Para matar el tiempo, dice Jhonny, “decidí transcribir las historias que se cuentan de los que se quedaron en Qaraqosh. Cómo la de Yaqub, un anciano que prefirió quedarse en su cama y esperar que los hombres de Daesh llegaran y le cortaran la cabeza. No sé si es todo verdad, pero es lo que dicen”.

Los primeros que llegaron al Sclama Mall se hicieron de un espacio de tres metros cuadrados, que sirven de refugio para una familia de al menos diez personas; los núcleos familiares menos numerosos se ven obligados a compartir el lugar, con una cortina que hace las funciones de pared divisoria.

Los recién llegados han tenido que conformarse, en cambio, con las tiendas de campaña proporcionadas por el Alto Comisionado de las Naciones Unidas para los Refugiados (Acnur).

Hay escasez de baños y aseos, cosa que incide directamente en las condiciones de higiene: los refugiados están afectados de diarrea, enfermedades de la piel y quemaduras, y se quejan de la falta de ayuda de la comunidad internacional.

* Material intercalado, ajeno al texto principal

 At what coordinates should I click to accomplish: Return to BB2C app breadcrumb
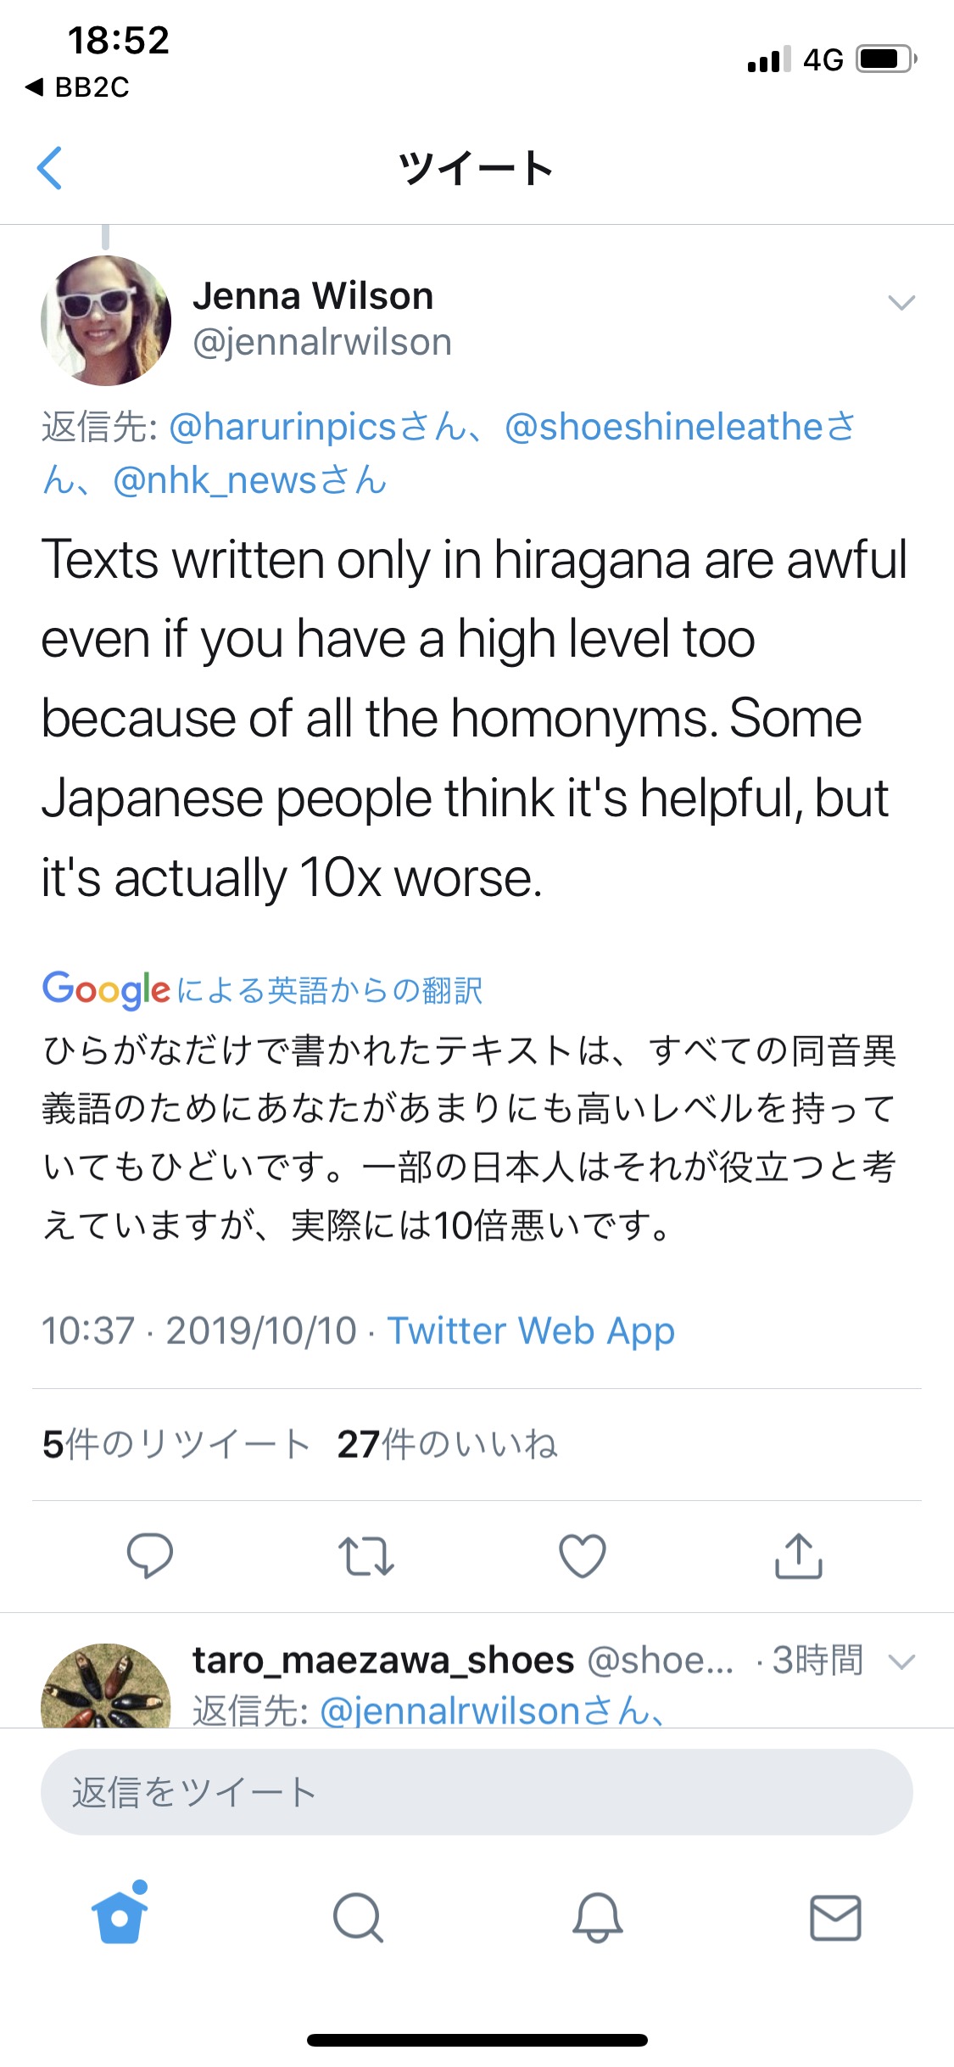[78, 87]
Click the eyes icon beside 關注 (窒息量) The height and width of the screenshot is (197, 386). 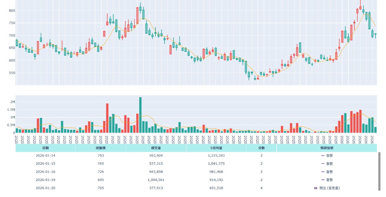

Según denuncian los refugiados, los trabajadores de las Naciones Unidas y las ONG extranjeras les ayudaron sólo al inicio de la emergencia, para preparar el terreno y distribuir ropa, mantas, agua y alimentos. Ahora hace ya meses que no aparece nadie.

“Sobrevivimos. Esto es lo que hacemos. No puedo decir que vivamos. Esto no es vida. De profesión soy jardinero, pero no hay trabajo para nosotros. Si no fuera por el gobierno kurdo y la iglesia de Erbil, que apela constantemente al papa Francisco, habríamos muerto de hambre hace ya tiempo”, relata Boutros, de 46 años.

“Voy a misa todos los días aquí enfrente, en la catedral de San José. Pero lo hago casi sólo por rutina. Me da vergüenza decirlo, pero estoy perdiendo la fe. Y no soy el único. Daesh no llegó a tiempo para cortarnos la cabeza, pero se las arregló para alejarnos de nuestro Dios. Después de todo, es como si hubieran ganado”, confía Boutros en voz baja, como si no quisiera que nadie lo oyeran.